No revision u/s 263 without pointing out how assessment order is erroneous – ITAT

No revision u/s 263 without pointing out how assessment order is erroneous. Order quashed as CIT did not mention whether assessee’s contentions were acceptable or not.

ABCAUS Case Law Citation:
ABCAUS 2662 (2018) (12) ITAT

Important Case Laws Cited/relied upon:
Narayan Tatu Rane vs. ITO reported in (2016) 70 Taxmann.com 227

The assessee’s appeal was against the revisional order of the CIT passed u/s 263 of the Income Tax Act, 1961 ( the Act ).

The appellant assessee company filed its return of income and the assessment was completed u/s 143(3) of the Act after making additions to the returned income. Subsequently, the CIT perused the assessment records by invoking the provisions of  section 263 and observed that there were certain discrepancies.

Therefore, the CIT was of the opinion that the assessment order passed u/s 143(3) was erroneous and prejudicial to the interest of the Revenue. Therefore, he proposed to revise the same u/s 263 of the Act.

The assessee submitted its explanation. However, the CIT was not convinced with the assessee’s contentions and therefore, set aside the assessment order with a direction to redo the same.

Aggrieved by the revision order, the assessee is in appeal before Tribunal.

The assessee pointed out that AO called the details and after the information was submitted by the assessee 154 proceedings were dropped by the AO. Therefore, the assessee submitted that the AO had verified and applied his mind to the information and the relevant issues and therefore, the assessment order was not erroneous and prejudicial to the interests of the Revenue.

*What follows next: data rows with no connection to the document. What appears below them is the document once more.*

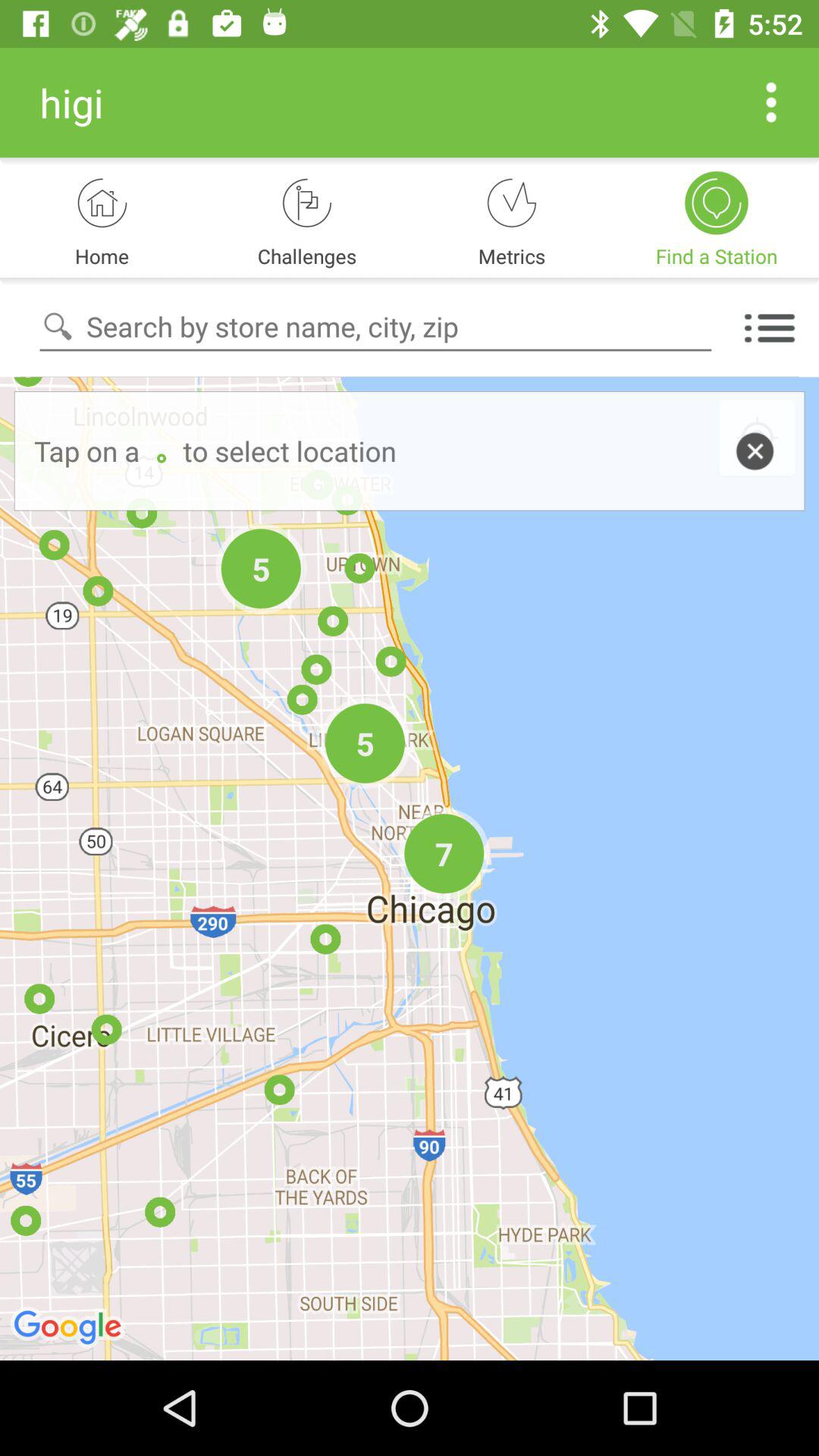
the dot menu at from right  top corner (771, 102)
click on the fourth option which is right side of metrics (716, 203)
click on the google icon at the bottom left corner (69, 1328)
click on the x mark (757, 438)
close button beside location (754, 450)
click on the search bar (375, 327)
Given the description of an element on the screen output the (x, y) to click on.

It was argued that the Commissioner u/s 263 cannot direct the AO to carry out fishing and roving enquiries with an objective of substituting his views with that of the AO.

It was further submitted that the Pr. CIT had also not brought out as to how the assessment order was erroneous and prejudicial to the interests of the Revenue.

The Tribunal found that to exercise jurisdiction u/s 263 of the Act, twin conditions of the assessment order being erroneous as well as prejudicial to the interests of the Revenue are to be satisfied. If the AO does not make any enquiry and allows deductions claimed by the assessee, then it may be can be said that the assessment order is erroneous.

The Tribunal opined that in the instant case, it was clear that the AO had called for the details during the assessment proceedings and had further issued a notice u/s 154 and after being satisfied, had dropped the 154 proceedings. Therefore, it was clear that the AO had applied his mind to the information filed by the assessee and therefore, the assessment order could not be said to be erroneous.

The Tribunal opined that the issues raised by the CIT as the mistakes/discrepancies were of factual nature and not against the law, therefore, for this reason also, the assessment order cannot be said to be erroneous.

The Tribunal also agreed with the contention that the CIT cannot direct the AO to redo the assessment without pointing out the errors committed by the AO and without giving a finding as to how the assessment order is erroneous.

The Tribunal noted that from the literal reading of the order u/s 263, the CIT pointed out certain discrepancies and then subsequently reproduced the assessee’s submissions and then directed the AO to redo the assessment. Thus, there was no finding whatsoever, as to whether the assessee’s contentions were acceptable to him or not and as to how the assessment order was erroneous.

Therefore, the Tribunal held that the revision order passed by the Pr. CIT was not sustainable.